Foundation URL Improvements

To be fair, the copyright comment at the top of CFURL's implementation is dated from 1998, which means it's at least 3 years older than Billie Eilish.

When you consider the number of system APIs that traffic in terms of Foundation URL (not to mention all of the internal ones we never see!), as well as all of the code written over that period... it becomes very difficult to do something like change the parsing behaviour. Who knows what that could do?

IMHO, Foundation URL has really been let down by the weakness of URL standards as a whole. It turns out, in hindsight, that they weren't nearly as stable as people at the time hoped they would be, and baking it in to the system ended up locking down outdated behaviour.

It sucks, but nobody could have forseen it. The web was just a totally different place in the 90s.

11 Likes

I was curious about that. I'm fine switching to WebURL but was wondering if there could be a way to make URL that everybody uses more suited for modern day practical usages.

I think this is one of those cases where it is best to cut losses and just transition to something else over time. Foundation.URL is to WebURL as Foundation.NSString is to Swift.String.

2 Likes

CustomStringConvertible

The description might be improved by always returning the absoluteString.
Currently, it can return the relativeString, a " -- " separator, and the baseURL.
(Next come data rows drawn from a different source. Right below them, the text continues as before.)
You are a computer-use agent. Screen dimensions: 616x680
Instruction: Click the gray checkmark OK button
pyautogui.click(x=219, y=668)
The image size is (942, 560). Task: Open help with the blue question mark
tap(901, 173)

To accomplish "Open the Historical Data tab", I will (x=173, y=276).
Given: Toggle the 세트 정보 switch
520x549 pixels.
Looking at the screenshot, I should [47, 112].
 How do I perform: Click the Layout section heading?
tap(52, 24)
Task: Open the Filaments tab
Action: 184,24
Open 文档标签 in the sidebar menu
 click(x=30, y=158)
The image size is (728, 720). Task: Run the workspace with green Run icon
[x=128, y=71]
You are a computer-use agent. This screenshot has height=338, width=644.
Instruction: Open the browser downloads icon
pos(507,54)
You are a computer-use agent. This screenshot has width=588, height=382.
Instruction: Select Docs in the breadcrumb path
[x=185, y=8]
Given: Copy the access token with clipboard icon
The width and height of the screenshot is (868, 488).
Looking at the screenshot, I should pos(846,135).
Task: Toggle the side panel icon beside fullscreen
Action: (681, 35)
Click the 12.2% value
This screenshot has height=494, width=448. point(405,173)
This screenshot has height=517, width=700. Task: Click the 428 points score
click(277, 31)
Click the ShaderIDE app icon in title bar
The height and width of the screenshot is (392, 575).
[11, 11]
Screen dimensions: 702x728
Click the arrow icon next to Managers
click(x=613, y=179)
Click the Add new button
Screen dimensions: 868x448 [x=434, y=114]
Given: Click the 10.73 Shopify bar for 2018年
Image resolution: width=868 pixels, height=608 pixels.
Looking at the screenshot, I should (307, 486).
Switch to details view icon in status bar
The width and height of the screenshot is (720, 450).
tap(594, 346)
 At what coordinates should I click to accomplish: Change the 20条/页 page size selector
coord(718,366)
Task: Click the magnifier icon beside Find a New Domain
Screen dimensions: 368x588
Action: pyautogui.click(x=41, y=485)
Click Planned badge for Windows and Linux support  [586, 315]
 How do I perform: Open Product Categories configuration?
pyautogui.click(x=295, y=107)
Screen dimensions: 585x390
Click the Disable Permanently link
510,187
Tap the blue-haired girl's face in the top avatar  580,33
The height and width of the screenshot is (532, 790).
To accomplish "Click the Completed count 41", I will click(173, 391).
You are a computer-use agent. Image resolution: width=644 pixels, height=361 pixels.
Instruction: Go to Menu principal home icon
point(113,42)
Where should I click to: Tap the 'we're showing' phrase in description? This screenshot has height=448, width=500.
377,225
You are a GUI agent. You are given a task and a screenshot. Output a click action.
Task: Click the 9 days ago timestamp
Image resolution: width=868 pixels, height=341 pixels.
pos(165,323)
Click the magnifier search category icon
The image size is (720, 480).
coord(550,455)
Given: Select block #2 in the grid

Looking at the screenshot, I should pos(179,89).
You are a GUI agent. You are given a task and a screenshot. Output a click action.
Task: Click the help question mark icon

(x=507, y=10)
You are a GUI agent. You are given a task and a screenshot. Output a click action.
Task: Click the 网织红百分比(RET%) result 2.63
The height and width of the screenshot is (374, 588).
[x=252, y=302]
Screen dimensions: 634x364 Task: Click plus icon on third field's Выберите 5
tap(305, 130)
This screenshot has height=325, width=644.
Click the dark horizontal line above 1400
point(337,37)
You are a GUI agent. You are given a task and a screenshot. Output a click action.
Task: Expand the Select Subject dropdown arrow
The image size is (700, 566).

CustomDebugStringConvertible

If necessary, the debugDescription can return the separated components.

LosslessStringConvertible

Would it be possible to add this conformance?
Or might it conflict with the proposed non-failable initializer?

I don't want to derail this thread; I think it's great that the Foundation team are looking to make URL more economic, but I guess to some extent it is inevitable to bring up the parsing behaviour. It's something I encountered quite a lot working on Apple platforms (URLs spread everywhere - and if one platform refuses to accept them, you get a bunch of eye-rolls from your colleagues and a lot of reluctance to accommodate).

There are a lot of changes to things like parsing behaviour - but it goes even deeper. Foundation URL represents both relative and absolute URLs (i.e. with a scheme) in a single type, but the WHATWG standard doesn't even consider relative URLs to be URLs. According to the web model, every URL must have a scheme. Stuff like this:

URL(string: "foo") // <- Parses successfully! Is this a URL?

Just wouldn't fly.

Not to mention that pretty much every other URL library has gone the other way in terms of things like automatically percent-decoding URL components, the percent-encoding sets are different, and there's a lot of protocol-specific rules (e.g. HTTP URLs can't have empty hostnames - it's forbidden by the HTTP spec, and actually enforced at the URL level so it won't even parse).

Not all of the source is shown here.